[LU-5662] mkfs.lustre --replace can cause index numbers to be locked out Created: 17/Sep/14 Updated: 06/Jan/16 Resolved: 06/Jan/16 |
|
| Status: | Resolved |
| Project: | Lustre |
| Component/s: | None |
| Affects Version/s: | Lustre 2.5.3 |
| Fix Version/s: | None |
| Type: | Bug | Priority: | Minor |
| Reporter: | Alexander Mitin | Assignee: | John Fuchs-Chesney (Inactive) |
| Resolution: | Low Priority | Votes: | 0 |
| Labels: | None | ||
| Environment: |
RHEL 6.5, Lustre 2.5.3 |
||
| Severity: | 3 |
| Rank (Obsolete): | 15764 |
| Description |
|
Running mkfs.lustre with the --replace flag causes a difficult-to-untangle lockout situation if the lustre MDS has never seen the index before. I stumbled across this while scripting the reformatting operations of a test system.
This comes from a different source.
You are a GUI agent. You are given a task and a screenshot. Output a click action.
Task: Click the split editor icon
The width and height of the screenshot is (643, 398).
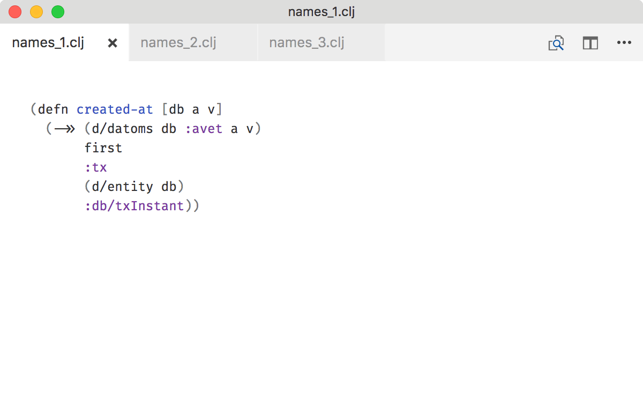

In this process, I ended up reformatting a completely new OST for the first time, using the --replace flag. When I did this, the attempt to mount the OST on the OSS resulted in the following failure message: mount.lustre: mount /dev/sdae at /lustre/ost6 failed: No such file or directory Once this has happened, the MDS seems to be stuck in a halfway state, and there is no easy way recover use of the index number. If you reformat (again) with --replace specified, the error persists. If you reformat (again) with --replace absent, you get the following error on mount: mount.lustre: mount /dev/sdac at /lustre/ost4 failed: Address already in use Workaround is to dismount all Lustre disks, shut down lustre with lustre_rmmod, and then remount all disks. This is similar to the -U versus -i flag in the rpm command. Technically, -U should not be used if the RPM has never been installed before, but the rpm command is intelligent enough to interpret -U as meaning -i if there is no prior installed version of the RPM. What rpm should certainly NOT do is to treat a technical misuse of -U on an uninstalled module as a persistent error that prevents subsequent use of either -U or -i on that module without a full reboot of Linux. There are numerous ways to fix this. The simplest from a user perspective is this: if a formatted OST is flagged with --replace, then when mounting, the MDS should recognize it has never seen the index before, and simply ignore the --replace tag. This would be the analogue of rpm seeing the -U flag, recognizing that it has never seen the RPM before, and simply treating -U as -i. |
| Comments |
| Comment by John Fuchs-Chesney (Inactive) [ 17/Sep/14 ] |
|
Joseph, Can you let us know if you are using IML? (Generally we'd expect IML to replace the need for this kind of scripting). Thanks, |
| Comment by Joseph Nemeth (Inactive) [ 17/Sep/14 ] |
|
Not using IML. |
| Comment by Andreas Dilger [ 17/Sep/14 ] |
|
Joseph, |
| Comment by Joseph Nemeth (Inactive) [ 17/Sep/14 ] |
|
Understood. I'm in a test environment where I will be breaking down and building up Lustre frequently, and after testing, anticipate needing to restart from zero: the simplest way to do this is to reformat the disks, which would normally include the MDTs as well. However, in stumbling through my first attempts to make this easier for myself in the future, I tripped over this bug, where using --replace in the case of a disk which has never before been formatted effectively burns the index number: you can't recover from the mistake by reformatting, because, somehow, Lustre "remembers" that you screwed up. I thought it should be documented. |
| Comment by Andreas Dilger [ 18/Sep/14 ] |
|
Thanks for the update. I wasn't sure if there was some use that we hadn't anticipated, so it is good to know that this is an unlikely scenario. I think this should be fixed at some point since it may be possible to hit this under normal usage also, but it doesn't sound urgent. |
| Comment by Joseph Nemeth (Inactive) [ 19/Sep/14 ] |
|
No problem. And I agree, it isn't urgent. |
| Comment by John Fuchs-Chesney (Inactive) [ 19/Nov/14 ] |
|
Is this ticket ready to be marked as resolved? Thanks, |
| Comment by Joseph Nemeth (Inactive) [ 19/Nov/14 ] |
|
I've not seen any resolution. It's still a (low priority) bug. |
| Comment by John Fuchs-Chesney (Inactive) [ 19/Nov/14 ] |
|
Assigned back to me. |
| Comment by John Fuchs-Chesney (Inactive) [ 06/Jan/16 ] |
|
I'm marking this as resolved/low priority, since it is a rare/unanticipated case, and an unintended use of the mkfs.lustre --replace command. If anyone disagrees, please shout. ~ jfc. |